Select the General tab.
Enter a new string in the Reserved word postfix field, as shown in the following figure.
Click Apply to register the change or OK to register the change and close the dialog box.

Command Line Alternative: Use the generatehdl and generatetb functions with the property ReservedWordPostfix to change the reserved word postfix string.

Reserved Word Tables

The following tables list all VHDL and Verilog reserved words.

VHDL Reserved Words

`abs`	`access`	`after`	`alias`	`all`
`and`	`architecture`	`array`	`assert`	`attribute`
`begin`	`block`	`body`	`buffer`	`bus`
`case`	`component`	`configuration`	`constant`	`disconnect`
`downto`	`else`	`elsif`	`end`	`entity`
`exit`	`file`	`for`	`function`	`generate`
`generic`	`group`	`guarded`	`if`	`impure`
`in`	`inertial`	`inout`	`is`	`label`
`library`	`linkage`	`literal`	`loop`	`map`
`mod`	`nand`	`new`	`next`	`nor`
`not`	`null`	`of`	`on`	`open`
`or`	`others`	`out`	`package`	`port`
`postponed`	`procedure`	`process`	`pure`	`range`
`record`	`register`	`reject`	`rem`	`report`
`return`	`rol`	`ror`	`select`	`severity`
`signal`	`shared`	`sla`	`sll`	`sra`
`srl`	`subtype`	`then`	`to`	`transport`
`type`	`unaffected`	`units`	`until`	`use`
`variable`	`wait`	`when`	`while`	`with`
`xnor`	`xor`

Verilog Reserved Words

`always`	`and`	`assign`	`automatic`	`begin`
`buf`	`bufif0`	`bufif1`	`case`	`casex`
`casez`	`cell`	`cmos`	`config`	`deassign`
`default`	`defparam`	`design`	`disable`	`edge`
`else`	`end`	`endcase`	`endconfig`	`endfunction`
`endgenerate`	`endmodule`	`endprimitive`	`endspecify`	`endtable`
`endtask`	`event`	`for`	`force`	`forever`
`fork`	`function`	`generate`	`genvar`	`highz0`
`highz1`	`if`	`ifnone`	`incdir`	`include`
`initial`	`inout`	`input`	`instance`	`integer`
`join`	`large`	`liblist`	`library`	`localparam`
`macromodule`	`medium`	`module`	`nand`	`negedge`
`nmos`	`nor`	`noshowcancelled`	`not`	`notif0`
`notif1`	`or`	`output`	`parameter`	`pmos`
`posedge`	`primitive`	`pull0`	`pull1`	`pulldown`
`pullup`	`pulsestyle_onevent`	`pulsestyle_ondetect`	`rcmos`	`real`
`realtime`	`reg`	`release`	`repeat`	`rnmos`
`rpmos`	`rtran`	`rtranif0`	`rtranif1`	`scalared`
`showcancelled`	`signed`	`small`	`specify`	`specparam`
`strong0`	`strong1`	`supply0`	`supply1`	`table`
`task`	`time`	`tran`	`tranif0`	`tranif1`
`tri`	`tri0`	`tri1`	`triand`	`trior`
`trireg`	`unsigned`	`use`	`vectored`	`wait`
`wand`	`weak0`	`weak1`	`while`	`wire`
`wor`	`xnor`	`xor`

Setting the Postfix String for Process Block Labels

The coder generates process blocks to modify the content of a filter's registers. The label for each of these blocks is derived from a register name and the postfix _process. For example, the coder derives the label delay_pipeline_process in the following block from the register name delay_pipeline and the postfix string _process.
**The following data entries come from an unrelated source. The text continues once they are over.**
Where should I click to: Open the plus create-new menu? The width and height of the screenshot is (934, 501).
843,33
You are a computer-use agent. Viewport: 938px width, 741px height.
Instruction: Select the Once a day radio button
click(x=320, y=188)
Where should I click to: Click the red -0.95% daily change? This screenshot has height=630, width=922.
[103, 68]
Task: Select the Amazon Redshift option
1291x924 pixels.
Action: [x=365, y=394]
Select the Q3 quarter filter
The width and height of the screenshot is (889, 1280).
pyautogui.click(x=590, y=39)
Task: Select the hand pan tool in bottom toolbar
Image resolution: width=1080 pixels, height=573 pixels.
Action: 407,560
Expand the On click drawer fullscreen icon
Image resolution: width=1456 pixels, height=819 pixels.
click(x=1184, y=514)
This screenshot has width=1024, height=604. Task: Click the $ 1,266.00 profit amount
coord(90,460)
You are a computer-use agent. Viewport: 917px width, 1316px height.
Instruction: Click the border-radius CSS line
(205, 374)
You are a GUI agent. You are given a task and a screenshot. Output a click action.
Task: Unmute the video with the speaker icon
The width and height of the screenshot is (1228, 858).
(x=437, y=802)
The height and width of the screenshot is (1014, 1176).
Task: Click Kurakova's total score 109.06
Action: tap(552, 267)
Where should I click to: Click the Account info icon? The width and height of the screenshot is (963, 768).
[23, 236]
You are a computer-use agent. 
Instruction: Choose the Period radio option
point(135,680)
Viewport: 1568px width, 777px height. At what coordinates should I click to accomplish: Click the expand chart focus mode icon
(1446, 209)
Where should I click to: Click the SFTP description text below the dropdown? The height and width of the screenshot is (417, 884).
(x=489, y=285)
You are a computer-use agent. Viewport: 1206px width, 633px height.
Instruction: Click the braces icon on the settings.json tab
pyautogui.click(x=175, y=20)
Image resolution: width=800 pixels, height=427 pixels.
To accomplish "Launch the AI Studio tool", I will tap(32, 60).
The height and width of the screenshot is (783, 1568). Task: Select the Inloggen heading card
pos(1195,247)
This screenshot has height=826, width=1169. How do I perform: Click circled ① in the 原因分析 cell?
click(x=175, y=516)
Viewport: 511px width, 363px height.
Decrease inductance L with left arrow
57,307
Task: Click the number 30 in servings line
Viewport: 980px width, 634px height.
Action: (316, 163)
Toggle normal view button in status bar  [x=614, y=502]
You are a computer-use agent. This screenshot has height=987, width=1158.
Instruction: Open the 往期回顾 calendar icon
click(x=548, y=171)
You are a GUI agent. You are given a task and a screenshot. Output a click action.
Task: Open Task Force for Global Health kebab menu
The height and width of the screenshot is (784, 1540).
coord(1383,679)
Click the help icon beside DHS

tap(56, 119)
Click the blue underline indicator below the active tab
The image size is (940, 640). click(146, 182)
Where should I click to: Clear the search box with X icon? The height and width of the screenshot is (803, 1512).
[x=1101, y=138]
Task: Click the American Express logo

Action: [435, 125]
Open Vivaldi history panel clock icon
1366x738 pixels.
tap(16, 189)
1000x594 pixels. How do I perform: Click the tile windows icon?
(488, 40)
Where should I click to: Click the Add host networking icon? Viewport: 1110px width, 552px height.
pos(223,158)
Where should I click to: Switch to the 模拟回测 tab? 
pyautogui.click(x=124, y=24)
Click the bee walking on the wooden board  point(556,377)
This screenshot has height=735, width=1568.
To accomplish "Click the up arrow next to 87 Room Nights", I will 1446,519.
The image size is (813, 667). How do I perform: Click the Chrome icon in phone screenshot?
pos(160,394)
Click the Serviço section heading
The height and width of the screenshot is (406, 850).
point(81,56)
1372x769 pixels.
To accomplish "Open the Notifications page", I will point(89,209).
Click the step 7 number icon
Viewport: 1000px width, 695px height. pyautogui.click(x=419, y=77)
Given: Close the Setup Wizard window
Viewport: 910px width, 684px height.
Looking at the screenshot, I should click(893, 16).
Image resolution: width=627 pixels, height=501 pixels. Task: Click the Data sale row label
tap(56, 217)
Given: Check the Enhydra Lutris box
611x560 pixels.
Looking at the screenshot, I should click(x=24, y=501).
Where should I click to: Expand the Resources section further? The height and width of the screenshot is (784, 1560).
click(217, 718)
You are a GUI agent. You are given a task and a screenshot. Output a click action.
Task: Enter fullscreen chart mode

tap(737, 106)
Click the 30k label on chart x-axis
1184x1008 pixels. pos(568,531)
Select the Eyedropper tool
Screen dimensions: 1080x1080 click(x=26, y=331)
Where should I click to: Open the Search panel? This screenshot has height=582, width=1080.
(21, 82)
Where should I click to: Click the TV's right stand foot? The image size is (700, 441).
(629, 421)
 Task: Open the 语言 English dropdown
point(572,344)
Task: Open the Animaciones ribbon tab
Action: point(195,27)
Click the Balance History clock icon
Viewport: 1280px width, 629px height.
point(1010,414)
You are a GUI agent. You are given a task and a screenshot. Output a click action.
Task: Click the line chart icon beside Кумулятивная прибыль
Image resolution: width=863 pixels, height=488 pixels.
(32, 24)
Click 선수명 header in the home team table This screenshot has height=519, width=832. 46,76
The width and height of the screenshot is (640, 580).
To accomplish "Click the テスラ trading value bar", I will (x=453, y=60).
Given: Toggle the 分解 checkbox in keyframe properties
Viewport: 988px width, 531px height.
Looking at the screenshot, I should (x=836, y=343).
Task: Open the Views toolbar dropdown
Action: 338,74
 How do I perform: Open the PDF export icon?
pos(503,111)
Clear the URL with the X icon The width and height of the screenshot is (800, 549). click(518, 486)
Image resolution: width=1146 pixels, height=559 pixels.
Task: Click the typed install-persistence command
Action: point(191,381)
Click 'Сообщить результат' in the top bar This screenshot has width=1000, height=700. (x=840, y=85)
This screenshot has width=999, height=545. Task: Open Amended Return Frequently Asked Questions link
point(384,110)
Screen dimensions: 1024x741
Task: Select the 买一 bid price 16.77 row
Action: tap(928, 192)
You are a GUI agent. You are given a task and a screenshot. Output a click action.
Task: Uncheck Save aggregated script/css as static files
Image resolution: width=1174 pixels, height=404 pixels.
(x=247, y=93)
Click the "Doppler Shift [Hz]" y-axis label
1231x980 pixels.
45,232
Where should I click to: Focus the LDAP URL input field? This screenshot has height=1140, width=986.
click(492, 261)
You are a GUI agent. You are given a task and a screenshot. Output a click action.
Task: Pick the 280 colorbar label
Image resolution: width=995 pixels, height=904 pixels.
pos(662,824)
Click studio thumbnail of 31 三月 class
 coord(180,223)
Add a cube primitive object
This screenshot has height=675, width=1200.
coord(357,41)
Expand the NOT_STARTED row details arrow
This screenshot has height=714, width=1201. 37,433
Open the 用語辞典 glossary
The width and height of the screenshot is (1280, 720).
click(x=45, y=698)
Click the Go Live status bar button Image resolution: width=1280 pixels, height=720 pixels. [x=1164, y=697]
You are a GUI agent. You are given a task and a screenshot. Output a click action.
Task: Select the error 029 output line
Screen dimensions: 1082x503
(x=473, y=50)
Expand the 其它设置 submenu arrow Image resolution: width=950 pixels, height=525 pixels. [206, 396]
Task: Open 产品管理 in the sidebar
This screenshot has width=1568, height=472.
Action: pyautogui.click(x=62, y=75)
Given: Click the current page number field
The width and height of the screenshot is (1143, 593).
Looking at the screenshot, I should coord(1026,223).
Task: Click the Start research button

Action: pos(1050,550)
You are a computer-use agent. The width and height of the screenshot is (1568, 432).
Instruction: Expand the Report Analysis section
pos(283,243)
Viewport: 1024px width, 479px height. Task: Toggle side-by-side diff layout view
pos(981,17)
delay_pipeline_process : PROCESS (clk, reset)
BEGIN
  IF reset = '1' THEN
    delay_pipeline (0 To 50) <= (OTHERS => (OTHERS => '0'));
  ELSIF clk'event AND clk = '1' THEN
    IF clk_enable = '1' THEN
      delay_pipeline(0) <= signed(filter_in)
      delay_pipeline(1 TO 50) <= delay_pipeline(0 TO 49);
    END IF;
  END IF;
END PROCESS delay_pipeline_process;

You can of set the postfix string to a value other than _process. For example, you might change it to _clkproc. To change the string,

Click More HDL Settings in the Filter settings pane of the Generate HDL dialog box. The More HDL Settings dialog box appears.
Select the General tab.
Enter a new string in the Clocked process postfix field, as shown in the following figure.
Click Apply to register the change, or click OK to register the change and close the dialog box.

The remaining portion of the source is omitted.